Anoressia nervosa – il rifiuto non è limitato o concentrato sul cibo e la paura di un immagine corporea grassa, anche le distorsioni percettive non sono una caratteristica importante. La motivazione è il rifiuto del cibo piuttosto che la perdita di peso e altri metodi di perdita di peso non sono generalmente evidenti.
Mutismo Selettivo – I pazienti con sindrome da rifiuto pervasivo di solito sono selettivamente muti, si rifiutano di andare a scuola e non stanno facendo bene in altre attività.
Disturbi Somatoformi – c’è il rifiuto di partecipare ad attività e il comportamento di ricerca d’ aiuto sembra essere assente.
Depressione – rallentamento psicomotorio e disturbi del sonno non sono preminenti e le variazioni di umore da un contesto ad un altro è comune con il trattamento.
Disturbi catatonici – l’ immobilità non è associata con marcato ritardo psicomotorio generalizzato o aumento del tono muscolare, la mancanza di parola è di solito selettiva e il ritiro sociale non è associato con
ipervigilanza, allucinazioni, deliri o eccitazione imprevedibile.
Trattamento
Le fasi iniziali del trattamento riguardano come tutti i disturbi alimentari acuti, il contenimento, e, il garantire la sicurezza e il miglioramento della salute fisica. Per il trattamento efficace della sindrome da rifiuto pervasivo, gli interventi devono essere integrati e comprendere i fattori fisici, sociali e psicologici. Il ricovero è quasi sempre necessario. Un piano di riabilitazione multidisciplinare integrato e, chiaramente sviluppato e documentato, è essenziale. L’ alimentazione artificiale è di solito richiesta in caso di completo
rifiuto di ogni assunzione orale. Il recupero comporta un molto graduale processo di riabilitazione. Di solito i sintomi che compaiono prima, sono gli ultimi a risolversi. Ad esempio, se il rifiuto del cibo è stato uno dei primi segni, il mangiare normale di solito non riprenderà fino alla risoluzione degli altri sintomi. Il mutismo ha spesso una risoluzione rapida. La maggior parte dei pazienti affetti da sindrome da rifiuto pervasivo raggiungono il recupero completo o quasi completo con una terapia adeguata. I tempi di recupero possono essere correlati alla durata della malattia. Casi acuti possono vedere il recupero completo durante le prime settimane di ricovero, anche se generalmente il recupero richiede circa un anno.
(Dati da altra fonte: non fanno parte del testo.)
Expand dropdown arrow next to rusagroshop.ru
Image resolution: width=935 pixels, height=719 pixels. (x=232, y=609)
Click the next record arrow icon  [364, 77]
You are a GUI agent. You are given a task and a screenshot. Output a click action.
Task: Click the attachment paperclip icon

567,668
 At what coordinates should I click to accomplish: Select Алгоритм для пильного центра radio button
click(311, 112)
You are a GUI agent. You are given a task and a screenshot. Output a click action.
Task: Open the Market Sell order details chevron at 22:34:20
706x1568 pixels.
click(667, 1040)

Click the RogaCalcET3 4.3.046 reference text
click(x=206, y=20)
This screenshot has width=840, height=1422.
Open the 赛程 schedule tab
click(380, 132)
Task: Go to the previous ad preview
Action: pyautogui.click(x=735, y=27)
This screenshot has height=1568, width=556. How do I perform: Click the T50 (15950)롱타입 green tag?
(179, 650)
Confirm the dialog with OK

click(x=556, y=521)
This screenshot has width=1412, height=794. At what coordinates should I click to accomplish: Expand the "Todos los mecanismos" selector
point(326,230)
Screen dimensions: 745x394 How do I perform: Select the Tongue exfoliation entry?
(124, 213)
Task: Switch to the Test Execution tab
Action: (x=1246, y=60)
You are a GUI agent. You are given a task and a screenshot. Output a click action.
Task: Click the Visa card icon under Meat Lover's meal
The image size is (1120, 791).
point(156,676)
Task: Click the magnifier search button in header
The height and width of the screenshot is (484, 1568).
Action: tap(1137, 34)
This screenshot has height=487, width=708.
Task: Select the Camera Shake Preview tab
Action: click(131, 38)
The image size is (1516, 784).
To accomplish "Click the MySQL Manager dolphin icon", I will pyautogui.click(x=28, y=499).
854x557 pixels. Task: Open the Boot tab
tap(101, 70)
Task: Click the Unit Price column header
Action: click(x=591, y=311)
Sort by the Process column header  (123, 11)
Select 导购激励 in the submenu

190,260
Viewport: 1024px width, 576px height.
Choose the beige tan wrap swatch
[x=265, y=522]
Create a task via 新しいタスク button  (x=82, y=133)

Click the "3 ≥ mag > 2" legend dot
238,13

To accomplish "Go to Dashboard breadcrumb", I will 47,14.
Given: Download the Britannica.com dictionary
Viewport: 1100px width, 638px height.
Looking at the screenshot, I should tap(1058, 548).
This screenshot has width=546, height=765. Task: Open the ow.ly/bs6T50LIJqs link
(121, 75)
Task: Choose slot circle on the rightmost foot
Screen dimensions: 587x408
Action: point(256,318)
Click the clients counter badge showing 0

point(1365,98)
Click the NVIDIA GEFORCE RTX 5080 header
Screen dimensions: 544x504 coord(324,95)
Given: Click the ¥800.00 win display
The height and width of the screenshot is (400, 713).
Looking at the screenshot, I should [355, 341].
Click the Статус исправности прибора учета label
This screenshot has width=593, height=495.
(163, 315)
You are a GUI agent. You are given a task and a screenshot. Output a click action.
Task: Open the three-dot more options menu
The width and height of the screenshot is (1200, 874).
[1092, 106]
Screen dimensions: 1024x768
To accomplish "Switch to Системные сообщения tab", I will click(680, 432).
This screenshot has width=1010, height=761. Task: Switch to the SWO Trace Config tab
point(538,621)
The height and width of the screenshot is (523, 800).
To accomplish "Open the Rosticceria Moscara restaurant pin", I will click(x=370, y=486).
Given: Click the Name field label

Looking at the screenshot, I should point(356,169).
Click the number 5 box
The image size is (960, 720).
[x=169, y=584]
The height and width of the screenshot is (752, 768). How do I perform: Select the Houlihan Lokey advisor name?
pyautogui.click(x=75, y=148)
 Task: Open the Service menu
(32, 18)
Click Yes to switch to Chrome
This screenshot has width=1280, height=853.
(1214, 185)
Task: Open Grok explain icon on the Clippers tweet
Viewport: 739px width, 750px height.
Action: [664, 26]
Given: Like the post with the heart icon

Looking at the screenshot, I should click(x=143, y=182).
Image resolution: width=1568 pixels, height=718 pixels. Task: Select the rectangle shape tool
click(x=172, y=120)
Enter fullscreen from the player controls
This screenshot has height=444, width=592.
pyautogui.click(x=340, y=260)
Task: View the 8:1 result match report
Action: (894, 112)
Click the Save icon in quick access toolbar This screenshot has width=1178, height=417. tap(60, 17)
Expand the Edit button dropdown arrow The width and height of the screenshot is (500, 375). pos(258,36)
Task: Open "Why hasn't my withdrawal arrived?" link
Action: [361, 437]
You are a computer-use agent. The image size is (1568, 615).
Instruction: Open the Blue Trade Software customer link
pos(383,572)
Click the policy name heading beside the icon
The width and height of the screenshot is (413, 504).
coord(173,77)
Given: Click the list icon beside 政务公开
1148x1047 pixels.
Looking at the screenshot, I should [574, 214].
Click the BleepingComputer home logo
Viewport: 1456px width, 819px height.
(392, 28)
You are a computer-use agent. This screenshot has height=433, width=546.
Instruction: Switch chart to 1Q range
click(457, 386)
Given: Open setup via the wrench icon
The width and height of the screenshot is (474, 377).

Malattie di diversi anni possono aver bisogno di più di due anni per raggiungere buoni progressi.
L’identificazione precoce così come l’attenzione al contesto emotivo, sociale, familiare e le problematiche fisiche sono il focus determinate. Un approccio integrato e integrante, rivolto sia al sé del paziente, alle sue relazioni con il mondo, tanto che al vissuto della fisicità, e dell’emotività repressa ed esplosiva, risulta importante e preferibile, alla classica relazione duale.